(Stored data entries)

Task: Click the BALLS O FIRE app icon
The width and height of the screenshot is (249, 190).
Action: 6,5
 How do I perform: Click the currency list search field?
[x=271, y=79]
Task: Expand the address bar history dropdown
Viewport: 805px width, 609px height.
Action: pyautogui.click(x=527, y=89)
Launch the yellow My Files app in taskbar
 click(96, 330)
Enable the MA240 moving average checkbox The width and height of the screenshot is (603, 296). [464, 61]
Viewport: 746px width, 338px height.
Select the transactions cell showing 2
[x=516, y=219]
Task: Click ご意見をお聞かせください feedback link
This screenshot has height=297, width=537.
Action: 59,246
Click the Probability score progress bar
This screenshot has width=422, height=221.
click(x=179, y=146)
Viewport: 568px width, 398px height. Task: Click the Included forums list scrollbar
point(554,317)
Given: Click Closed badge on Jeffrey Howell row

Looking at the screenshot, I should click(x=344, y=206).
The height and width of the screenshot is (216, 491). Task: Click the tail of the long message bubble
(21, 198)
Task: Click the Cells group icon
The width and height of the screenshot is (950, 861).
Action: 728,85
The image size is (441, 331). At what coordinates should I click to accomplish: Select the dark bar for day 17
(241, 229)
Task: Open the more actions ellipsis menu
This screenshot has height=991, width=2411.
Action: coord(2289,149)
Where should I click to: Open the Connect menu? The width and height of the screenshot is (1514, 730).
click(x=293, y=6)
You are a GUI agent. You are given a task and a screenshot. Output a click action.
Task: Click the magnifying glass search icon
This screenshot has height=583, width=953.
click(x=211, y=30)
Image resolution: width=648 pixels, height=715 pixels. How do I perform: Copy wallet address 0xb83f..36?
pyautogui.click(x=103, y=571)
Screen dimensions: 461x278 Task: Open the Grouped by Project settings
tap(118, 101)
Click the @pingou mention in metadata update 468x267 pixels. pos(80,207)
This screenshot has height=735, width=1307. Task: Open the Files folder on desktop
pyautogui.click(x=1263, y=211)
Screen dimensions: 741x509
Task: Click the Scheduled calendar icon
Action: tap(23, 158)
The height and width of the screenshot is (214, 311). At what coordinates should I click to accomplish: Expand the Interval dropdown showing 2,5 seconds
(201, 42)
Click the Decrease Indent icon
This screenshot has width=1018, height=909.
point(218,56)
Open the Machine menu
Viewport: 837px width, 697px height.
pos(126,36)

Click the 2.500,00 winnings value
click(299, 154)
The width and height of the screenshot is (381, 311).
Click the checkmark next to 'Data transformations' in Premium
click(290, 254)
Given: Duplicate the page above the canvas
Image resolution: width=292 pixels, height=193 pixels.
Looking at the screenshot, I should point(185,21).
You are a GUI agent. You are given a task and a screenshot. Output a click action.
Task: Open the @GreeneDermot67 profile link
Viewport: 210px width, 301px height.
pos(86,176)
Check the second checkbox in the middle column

▶ **BRIEF**: Leaving no line out, return the data above verbatim.

▶ **WRITTEN ANSWER**:
Task: Click the BALLS O FIRE app icon
The width and height of the screenshot is (249, 190).
Action: 6,5
 How do I perform: Click the currency list search field?
[x=271, y=79]
Task: Expand the address bar history dropdown
Viewport: 805px width, 609px height.
Action: pyautogui.click(x=527, y=89)
Launch the yellow My Files app in taskbar
 click(96, 330)
Enable the MA240 moving average checkbox The width and height of the screenshot is (603, 296). [464, 61]
Viewport: 746px width, 338px height.
Select the transactions cell showing 2
[x=516, y=219]
Task: Click ご意見をお聞かせください feedback link
This screenshot has height=297, width=537.
Action: 59,246
Click the Probability score progress bar
This screenshot has width=422, height=221.
click(x=179, y=146)
Viewport: 568px width, 398px height. Task: Click the Included forums list scrollbar
point(554,317)
Given: Click Closed badge on Jeffrey Howell row

Looking at the screenshot, I should click(x=344, y=206).
The height and width of the screenshot is (216, 491). Task: Click the tail of the long message bubble
(21, 198)
Task: Click the Cells group icon
The width and height of the screenshot is (950, 861).
Action: 728,85
The image size is (441, 331). At what coordinates should I click to accomplish: Select the dark bar for day 17
(241, 229)
Task: Open the more actions ellipsis menu
This screenshot has height=991, width=2411.
Action: coord(2289,149)
Where should I click to: Open the Connect menu? The width and height of the screenshot is (1514, 730).
click(x=293, y=6)
You are a GUI agent. You are given a task and a screenshot. Output a click action.
Task: Click the magnifying glass search icon
This screenshot has height=583, width=953.
click(x=211, y=30)
Image resolution: width=648 pixels, height=715 pixels. How do I perform: Copy wallet address 0xb83f..36?
pyautogui.click(x=103, y=571)
Screen dimensions: 461x278 Task: Open the Grouped by Project settings
tap(118, 101)
Click the @pingou mention in metadata update 468x267 pixels. pos(80,207)
This screenshot has height=735, width=1307. Task: Open the Files folder on desktop
pyautogui.click(x=1263, y=211)
Screen dimensions: 741x509
Task: Click the Scheduled calendar icon
Action: tap(23, 158)
The height and width of the screenshot is (214, 311). At what coordinates should I click to accomplish: Expand the Interval dropdown showing 2,5 seconds
(201, 42)
Click the Decrease Indent icon
This screenshot has width=1018, height=909.
point(218,56)
Open the Machine menu
Viewport: 837px width, 697px height.
pos(126,36)

Click the 2.500,00 winnings value
click(299, 154)
The width and height of the screenshot is (381, 311).
Click the checkmark next to 'Data transformations' in Premium
click(290, 254)
Given: Duplicate the page above the canvas
Image resolution: width=292 pixels, height=193 pixels.
Looking at the screenshot, I should point(185,21).
You are a GUI agent. You are given a task and a screenshot. Output a click action.
Task: Open the @GreeneDermot67 profile link
Viewport: 210px width, 301px height.
pos(86,176)
Check the second checkbox in the middle column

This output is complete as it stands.